A great resource for lung physiology is the recently published review article by Dr. Lars Knudson and Dr. Matthias Ochs, “The micromechanics of lung alveoli: structure and function of surfactant and tissue components”, published in Histochemistry and Cell Biology. Beginning with the axiom that “In biology, function follows form and form follows function”, the review elaborates with an in-depth tour of the fundamentals of respiratory function and architecture, from macro to micro structures, under normal conditions and with dysfunction, using lung injury and fibrosis as examples.
This paper gives a detailed and highly accessible account of the current understanding of parenchymal micromechanics and structure. It provides a comprehensive discussion about the lung surfactant system, the fiber network, and surfactant/fiber network interaction (an interaction that largely determines the elastic recoil of the lung). In particular, it examines how this fiber network is organized, transmits stress, maintains alveolar duct and airspace patency, along with the evidence for how the microarchitecture changes dynamically with changing volumes and pressures (see figure 1). This image depicts a model with folding and pleating of inter-alveolar septal walls at low lung volumes and stretching of alveolar epithelial cells at high volumes.

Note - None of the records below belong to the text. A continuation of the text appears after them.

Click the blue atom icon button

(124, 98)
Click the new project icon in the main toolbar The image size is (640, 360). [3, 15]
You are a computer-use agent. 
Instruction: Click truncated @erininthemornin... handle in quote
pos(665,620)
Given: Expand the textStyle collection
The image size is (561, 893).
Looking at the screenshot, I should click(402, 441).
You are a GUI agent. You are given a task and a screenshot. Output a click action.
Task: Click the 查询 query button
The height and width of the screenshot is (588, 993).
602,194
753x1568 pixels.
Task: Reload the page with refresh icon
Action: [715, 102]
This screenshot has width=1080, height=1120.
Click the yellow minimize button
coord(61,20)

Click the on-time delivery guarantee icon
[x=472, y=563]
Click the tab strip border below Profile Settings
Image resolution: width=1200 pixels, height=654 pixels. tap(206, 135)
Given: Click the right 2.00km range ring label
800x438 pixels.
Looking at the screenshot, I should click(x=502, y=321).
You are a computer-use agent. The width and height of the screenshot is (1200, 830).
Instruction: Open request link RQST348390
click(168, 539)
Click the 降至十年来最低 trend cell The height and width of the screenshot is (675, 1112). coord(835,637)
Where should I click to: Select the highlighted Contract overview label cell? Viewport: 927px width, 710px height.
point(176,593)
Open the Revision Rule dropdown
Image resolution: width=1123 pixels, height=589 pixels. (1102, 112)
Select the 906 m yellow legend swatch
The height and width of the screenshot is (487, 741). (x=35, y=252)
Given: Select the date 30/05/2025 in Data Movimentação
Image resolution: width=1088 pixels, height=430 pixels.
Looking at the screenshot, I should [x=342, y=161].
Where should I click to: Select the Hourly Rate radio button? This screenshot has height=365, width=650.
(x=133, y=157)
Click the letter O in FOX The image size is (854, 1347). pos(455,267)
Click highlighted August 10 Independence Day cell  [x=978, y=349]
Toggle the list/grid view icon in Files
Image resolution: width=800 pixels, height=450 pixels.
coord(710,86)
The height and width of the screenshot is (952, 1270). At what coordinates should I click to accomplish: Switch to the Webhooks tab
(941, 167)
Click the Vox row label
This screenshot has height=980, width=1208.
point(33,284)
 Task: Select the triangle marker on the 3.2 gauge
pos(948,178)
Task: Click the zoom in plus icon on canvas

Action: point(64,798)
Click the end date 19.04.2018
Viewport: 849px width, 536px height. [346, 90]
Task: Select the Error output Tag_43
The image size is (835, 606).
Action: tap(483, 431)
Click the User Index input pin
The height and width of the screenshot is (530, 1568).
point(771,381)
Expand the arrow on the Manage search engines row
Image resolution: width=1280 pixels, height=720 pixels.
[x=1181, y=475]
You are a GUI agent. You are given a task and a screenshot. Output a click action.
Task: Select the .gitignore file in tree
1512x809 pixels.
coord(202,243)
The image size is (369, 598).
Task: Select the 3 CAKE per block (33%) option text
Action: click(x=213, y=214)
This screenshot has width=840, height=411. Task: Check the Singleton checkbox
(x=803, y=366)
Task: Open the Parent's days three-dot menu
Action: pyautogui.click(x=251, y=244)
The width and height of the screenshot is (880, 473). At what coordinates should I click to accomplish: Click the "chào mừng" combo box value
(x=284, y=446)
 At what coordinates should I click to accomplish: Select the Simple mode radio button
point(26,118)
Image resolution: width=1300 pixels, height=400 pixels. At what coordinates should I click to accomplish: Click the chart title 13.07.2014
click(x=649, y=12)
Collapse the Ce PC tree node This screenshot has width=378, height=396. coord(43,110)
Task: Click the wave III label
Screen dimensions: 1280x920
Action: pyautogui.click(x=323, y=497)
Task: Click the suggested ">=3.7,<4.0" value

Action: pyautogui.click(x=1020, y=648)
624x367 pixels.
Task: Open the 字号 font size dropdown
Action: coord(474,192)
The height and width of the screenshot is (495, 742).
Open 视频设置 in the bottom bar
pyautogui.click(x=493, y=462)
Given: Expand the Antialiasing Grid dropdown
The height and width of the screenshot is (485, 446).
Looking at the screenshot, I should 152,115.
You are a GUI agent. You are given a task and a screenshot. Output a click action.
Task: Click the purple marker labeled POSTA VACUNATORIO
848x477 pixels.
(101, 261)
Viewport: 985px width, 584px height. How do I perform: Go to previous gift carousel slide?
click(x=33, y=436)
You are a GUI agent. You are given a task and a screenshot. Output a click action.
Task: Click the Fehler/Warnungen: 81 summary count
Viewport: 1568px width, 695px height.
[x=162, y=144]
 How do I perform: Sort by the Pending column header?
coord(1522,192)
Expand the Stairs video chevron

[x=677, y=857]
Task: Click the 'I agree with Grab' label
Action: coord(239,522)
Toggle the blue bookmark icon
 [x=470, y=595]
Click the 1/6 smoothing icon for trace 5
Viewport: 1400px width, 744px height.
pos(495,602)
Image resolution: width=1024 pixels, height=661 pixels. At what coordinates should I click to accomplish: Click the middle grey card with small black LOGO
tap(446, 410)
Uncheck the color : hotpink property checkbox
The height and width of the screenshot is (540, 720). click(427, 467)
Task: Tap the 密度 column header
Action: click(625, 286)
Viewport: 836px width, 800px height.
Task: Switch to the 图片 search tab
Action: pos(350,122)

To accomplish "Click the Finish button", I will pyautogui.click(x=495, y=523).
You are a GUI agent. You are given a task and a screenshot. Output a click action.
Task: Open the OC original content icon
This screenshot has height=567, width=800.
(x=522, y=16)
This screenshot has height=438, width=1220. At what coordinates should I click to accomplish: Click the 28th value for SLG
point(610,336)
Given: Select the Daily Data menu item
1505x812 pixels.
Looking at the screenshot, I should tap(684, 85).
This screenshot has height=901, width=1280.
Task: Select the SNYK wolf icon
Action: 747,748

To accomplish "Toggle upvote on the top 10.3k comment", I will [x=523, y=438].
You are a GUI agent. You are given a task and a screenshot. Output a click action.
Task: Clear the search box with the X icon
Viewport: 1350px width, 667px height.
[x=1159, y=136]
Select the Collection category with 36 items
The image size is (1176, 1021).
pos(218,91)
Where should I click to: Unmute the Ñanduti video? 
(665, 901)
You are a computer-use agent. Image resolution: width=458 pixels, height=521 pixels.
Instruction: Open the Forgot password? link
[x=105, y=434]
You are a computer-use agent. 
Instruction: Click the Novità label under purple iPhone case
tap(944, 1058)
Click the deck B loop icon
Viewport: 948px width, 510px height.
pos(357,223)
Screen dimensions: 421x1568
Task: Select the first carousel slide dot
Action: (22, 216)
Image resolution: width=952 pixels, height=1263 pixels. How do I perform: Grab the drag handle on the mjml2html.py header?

Building on the comprehensive review of the mechanisms and structure of the microarchitecture, the review article ties these relationships back to the current thinking around injurious processes and the experimental evidence those models previously presented. The outlook of the field and key issues, along with the current technical limitations we are facing, are discussed.
In summary, this review paper provides an excellent up-to-date resource on the structural and functional microarchitecture of the lung and a valuable framework to understanding lung mechanics – as measured by the flexiVent. Researchers of all levels will find food for thought.